Most people miss it. Eelgrass meadows grow just below the water’s surface and do important work each day. Their subtle movements and contributions deserve more recognition. Eelgrass meadows are ocean secrets that deserve our appreciation.
What Exactly Is Eelgrass?

Eelgrass is not seaweed. But it is a flowering terrestrial plant that grows in the water. It is unlike most plants. Eelgrass anchors itself in the sea floor with its leafy stems and roots. In due time, eelgrass can fill submerged meadows. It spreads its lush greenery just below the surface.
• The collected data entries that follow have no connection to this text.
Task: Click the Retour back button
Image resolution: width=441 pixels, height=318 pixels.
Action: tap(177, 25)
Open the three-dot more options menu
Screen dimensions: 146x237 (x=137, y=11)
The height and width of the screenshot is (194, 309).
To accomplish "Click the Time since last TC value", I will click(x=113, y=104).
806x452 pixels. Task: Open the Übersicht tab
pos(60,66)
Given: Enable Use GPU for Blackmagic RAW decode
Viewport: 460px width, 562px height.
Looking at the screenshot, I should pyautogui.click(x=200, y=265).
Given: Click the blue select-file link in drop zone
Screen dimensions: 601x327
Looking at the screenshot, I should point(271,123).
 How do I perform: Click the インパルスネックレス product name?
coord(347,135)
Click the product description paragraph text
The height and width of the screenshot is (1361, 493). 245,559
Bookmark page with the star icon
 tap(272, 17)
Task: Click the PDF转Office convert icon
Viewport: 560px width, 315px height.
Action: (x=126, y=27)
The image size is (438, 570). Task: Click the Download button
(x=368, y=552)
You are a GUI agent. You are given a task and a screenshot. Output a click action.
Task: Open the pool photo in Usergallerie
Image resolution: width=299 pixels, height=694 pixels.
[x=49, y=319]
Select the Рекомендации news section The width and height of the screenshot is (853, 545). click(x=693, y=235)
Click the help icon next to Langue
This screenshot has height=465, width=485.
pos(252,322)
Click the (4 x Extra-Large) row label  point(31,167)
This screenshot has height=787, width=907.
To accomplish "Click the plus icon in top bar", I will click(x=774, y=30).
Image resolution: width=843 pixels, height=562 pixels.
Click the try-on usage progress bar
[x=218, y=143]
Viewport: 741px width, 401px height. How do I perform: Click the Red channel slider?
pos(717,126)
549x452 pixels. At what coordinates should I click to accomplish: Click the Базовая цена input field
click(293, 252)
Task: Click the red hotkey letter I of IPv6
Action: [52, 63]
Places like Coos, Yaquina, and Tillamook Bays in Oregon are nutrient dense and receive a lot of sunlight and are thus optimal locations for seagrass meadows to form.
Everything Lives in There

The eelgrass habitat acts like a nursery for sea life. All kinds of creatures depend on it:
- Young salmon hide between the blades to stay safe from bigger fish
- Dungeness crabs hunt through the roots for food
- Herring lay their eggs right on the leaves
- Coastal birds like Brant and wigeon feed directly on the plant
Eelgrass also cleans the water around it. It traps dirt and soaks up extra nutrients that would otherwise cause harmful algae blooms. A cleaner bay ecosystem benefits everyone from fishermen to families who swim there in summer.
It Fights Climate Change
Eelgrass stores carbon like a hardworking sponge. It pulls carbon dioxide out of the air. Then it traps that carbon deep in the mud beneath it. Scientists call this “blue carbon.” Coastal plants like eelgrass, mangroves, and tidal marshes store carbon at about three times the rate of land forests. Three times.
Eelgrass also helps keep the sea floor steady. Its roots hold the ground in place. Less erosion happens over time. Shorelines also get more protection from storm waves. So I see it as one plant with many jobs. It feeds wildlife. It cleans the water. It also shields the coast all at once.
The Threats Are Real
Eelgrass is disappearing fast. Pollution is a major cause. Coastal development is also harmful. Dredging can remove whole patches. Rising water temperatures can stress these meadows for long periods. Invasive species like the European green crab dig into the sea floor. Eelgrass beds are damaged and destroyed. In parts of Oregon, eelgrass cover has dropped by more than 80%. Around the world, we lose about two football fields of seagrass every single hour.
Oregon has also lost more than half of its total coastal habitat. That is a serious hit. Marine biodiversity is reduced. The bay ecosystem is thrown off balance. Many species depend on it.
Restoration Is Possible
Eelgrass can fully regenerate. In the Chesapeake Bay, restoration of seagrass led to 9,000 acres of eelgrass and also rebuilding the entire food web. In the Puget Sound, shoreline reinforcement worked in eelgrass bed rehabilitation. All of this is evidence of the success that eelgrass restoration can have when the effort is made.
There is a lot of room for improvement in the protection and restoration of marine meadows, and the same goes for the monitoring and the coordination. What remains needs to be protected now. What was lost can be restored.
Eelgrass meadows have served their purpose for a long time. It is time for us to do the same.